Ce monomère est répété un grand nombre de fois (n), ce qui en fait une longue chaîne. Sa composition et sa structure moléculaire lui donne ses propriétés en tant que matériau : flexibilité, dureté, résistance à la chaleur, stabilité, etc.

Mais qu’ont de différents les plastiques compostables? Ils sont généralement fabriqués à partir de matières végétales renouvelables. À titre d’exemple, on retrouve le bioplastique, la bagasse et l’amidon. Le bioplastique est un polymère, l’acide polylactique (symbolisé par PLA) dont la structure moléculaire est présentée à la figure suivante :

Ce polymère est biodégradable en compostage industriel grâce à des enzymes spécifiques, à une température supérieure à 60 oC. Il peut être obtenu à partir de l’amidon de maïs sous l’effet de bactéries synthétisant de l’acide lactique, dans un premier temps. Dans un deuxième temps, l’acide lactique est polymérisé par un procédé biologique de fermentation, suivi d’autres étapes pour allonger les molécules. Le PLA est une alternative au polyéthylène, très utilisé en alimentation, mais pas biodégradable.

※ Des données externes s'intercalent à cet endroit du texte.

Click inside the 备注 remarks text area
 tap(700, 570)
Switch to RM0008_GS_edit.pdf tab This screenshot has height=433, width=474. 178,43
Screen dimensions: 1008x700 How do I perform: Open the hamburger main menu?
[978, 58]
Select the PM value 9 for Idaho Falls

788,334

Le PLA permet de fabriquer des verres de plastique transparent et solide, ce qui se prête bien aux aliments et breuvages froids. On en fait des bols à salade, des contenants à vinaigrette et des boîtes à lunch.

La bagasse est le résidu fibreux de la canne à sucre qui a été passée au moulin pour en extraire le suc. Elle est composée principalement de la cellulose de la plante. La figure suivante montre la représentation de la structure moléculaire de la cellulose :

Il s’agit d’une chaîne linéaire de molécules de glucose répétées un grand nombre de fois (n). La bagasse se dégrade en 2 à 8 semaines dans un composteur industriel. Elle permet de fabriquer de la vaisselle compostable qui est solide, imperméable aux graisses et résistante à la chaleur (120 oC). On peut donc la mettre au four à micro-ondes. On en fait des bols à soupe et des plats pour mets à emporter.

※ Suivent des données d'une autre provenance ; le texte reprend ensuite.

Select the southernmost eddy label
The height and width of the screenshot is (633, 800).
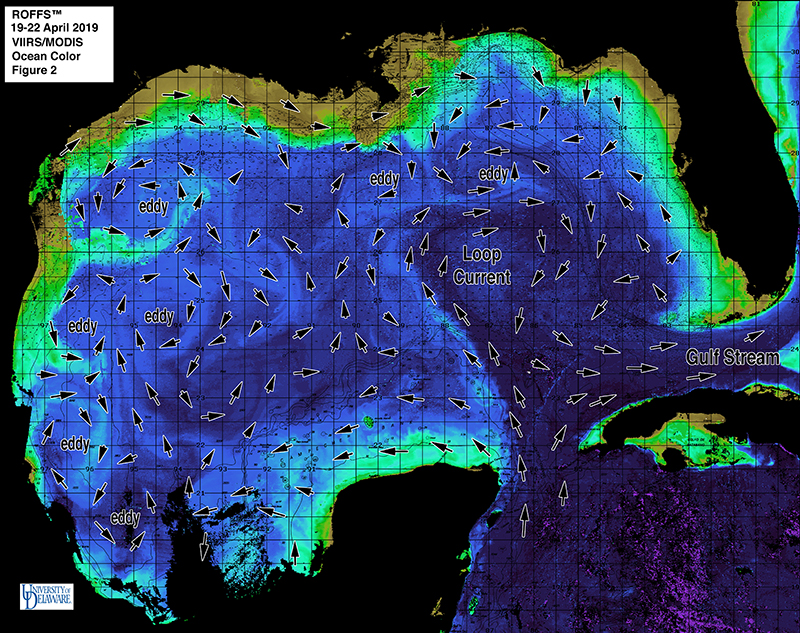(x=125, y=517)

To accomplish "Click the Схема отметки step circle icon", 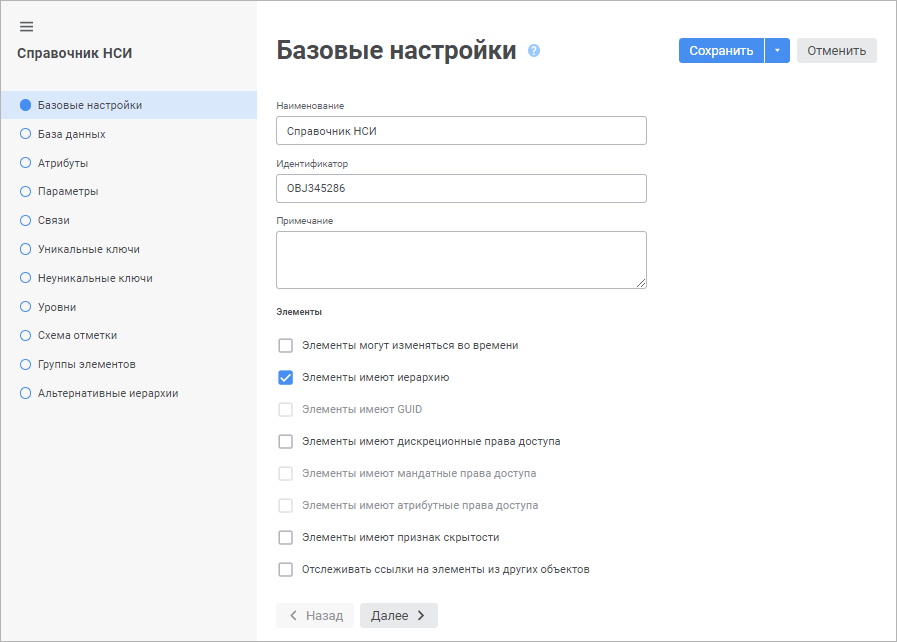I will 26,336.
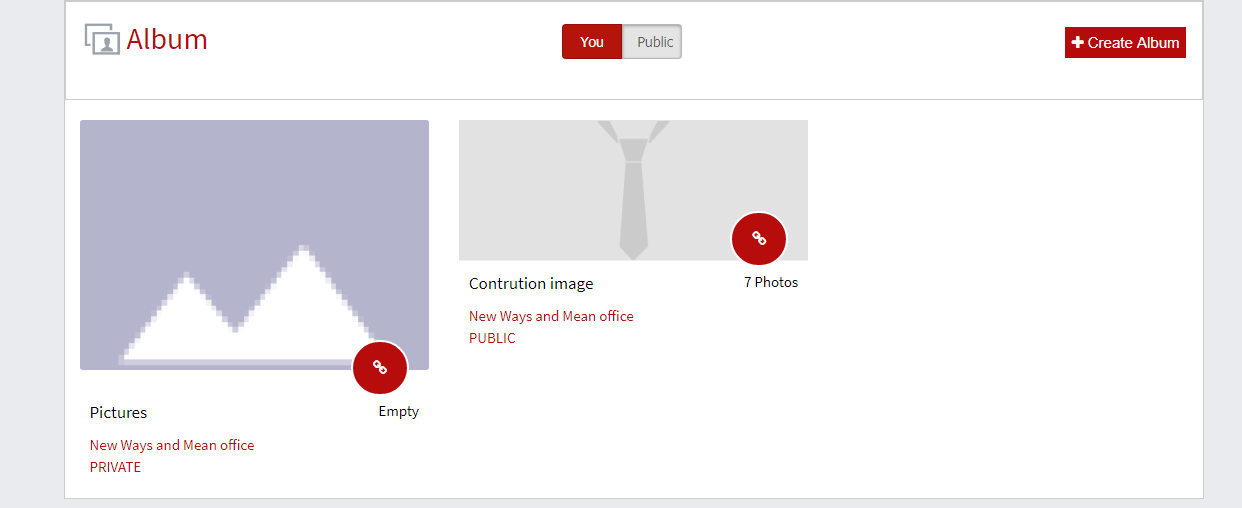Viewport: 1242px width, 508px height.
Task: Click New Ways and Mean office under Contrution image
Action: point(551,316)
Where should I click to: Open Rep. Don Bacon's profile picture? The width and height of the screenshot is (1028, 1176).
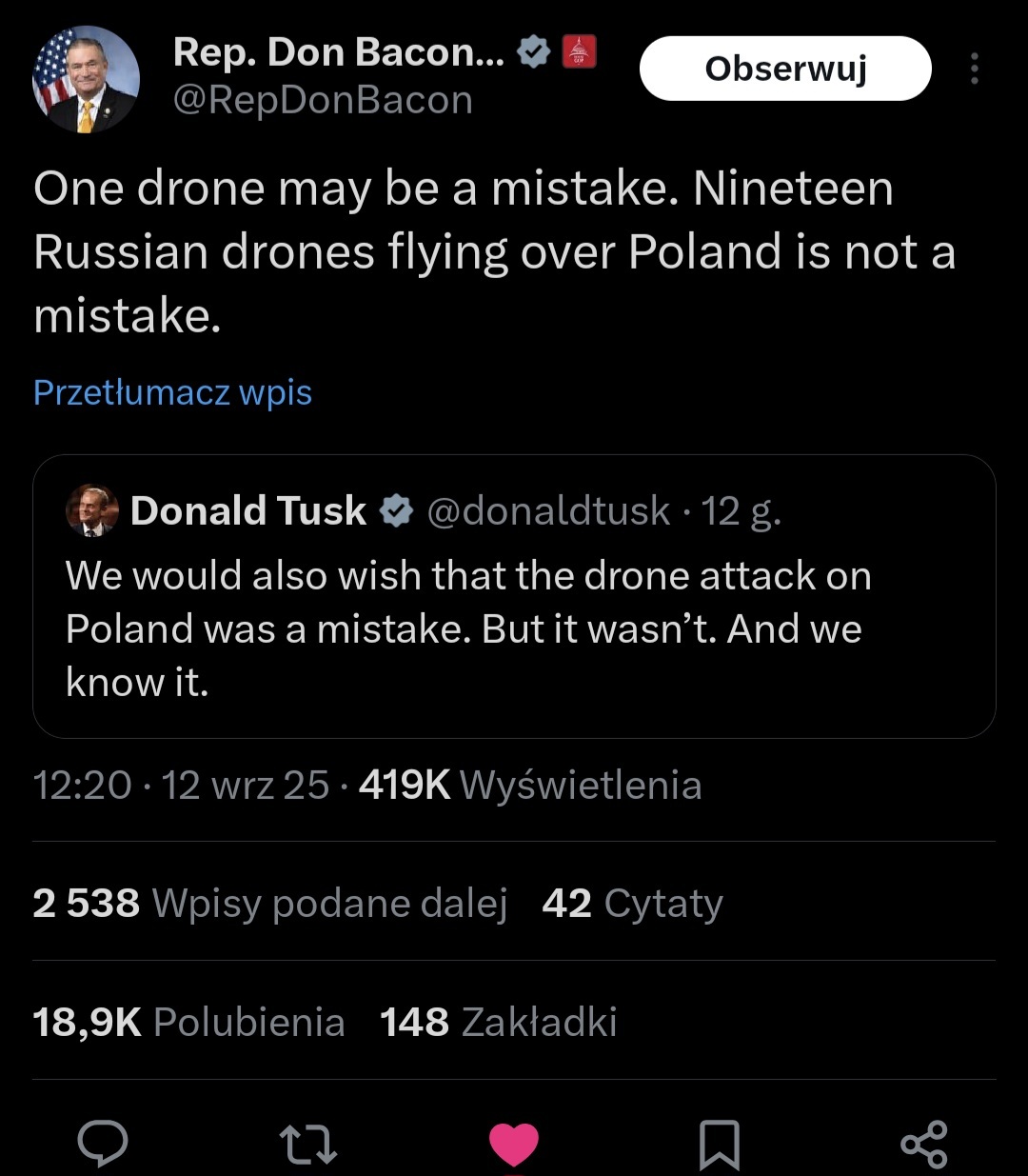(x=87, y=79)
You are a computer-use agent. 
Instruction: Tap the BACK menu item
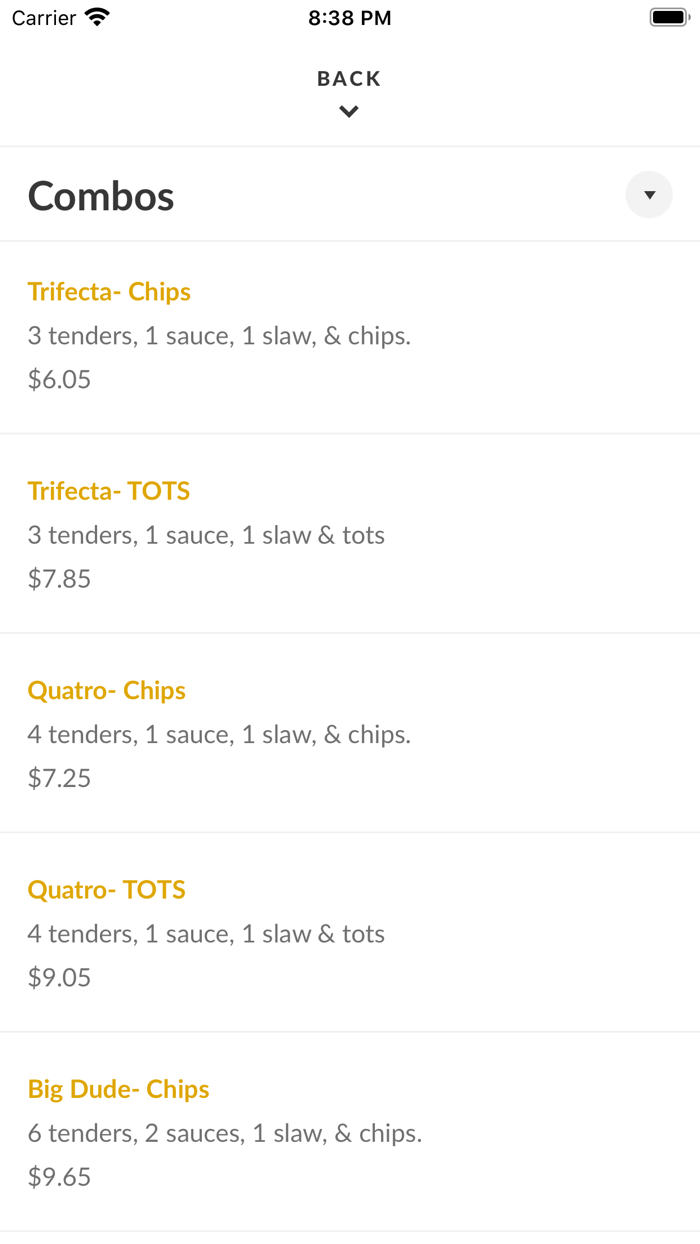(348, 78)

Quant à l’amidon, il est utilisé pour fabriquer des ustensiles. Il est mélangé à 30% d’autres ingrédients comme le polypropylène, ce qui lui donne une bonne rigidité tout en étant biodégradable et compostable. Ce plastique se transforme en compost en moins de 8 semaines en présence d’oxygène. La figure suivante montre la structure moléculaire de l’amidon et du polypropylène :

Le nombre de monomères d’amidon (n) dans ce polymère est de 10 000 à 100 000, selon la source d’amidon.

En développement

 Un autre plastique entièrement compostable présentement en développement au Québec est le polyhydroxyalcanoate (PHA). Il est particulièrement intéressant parce qu’il est fabriqué à partir de résidus d’usines papetières. Il s’agit du procédé BOSK qui consiste à mélanger des bactéries particulières avec des boues papetières. La structure moléculaire du PHA est montrée à la figure suivante :

Le PHA peut se dégrader en 3 ou 4 jours dans les meilleures conditions. Mais on sait qu’il se dégrade en moins de 3 mois dans un dépotoir. Il semble qu’on pourrait aussi le fabriquer à partir de résidus de culture du cacao, des noix de cajou, de la mélasse, etc. Le principal usage actuellement prévu pour ce plastique est la fabrication de pots de crèmes cosmétiques.

Conclusion

Il est important de savoir que les plastiques compostables ne doivent pas être mis dans nos bacs à recyclage. Ils ne sont pas recyclables, car ils dégradent la qualité des plastiques dans leur procédé de recyclage.

Par ailleurs, ils ne sont pas toujours appréciés dans les centres de compostage, car ils peuvent prendre plus de temps à être décomposés que les autres matières organiques dans le compost. Les plastiques compostables coûtent aussi beaucoup plus cher que les contenants jetables, comme la styromousse. C’est pourquoi on ne les retrouve pas aussi souvent qu’on voudrait dans l’alimentation.

Pour finir, il est très important de noter l’importance de ne pas mettre dans le bac à compost des plastiques qui ne sont pas certifiés « compostables » par une norme comme celle mentionnée précédemment à la section « définitions ». Les autres plastiques, même s’ils sont identifiés « biodégradables » ou « oxo-biodégradables » peuvent poser d’immenses problèmes lors du processus de compostage industriel.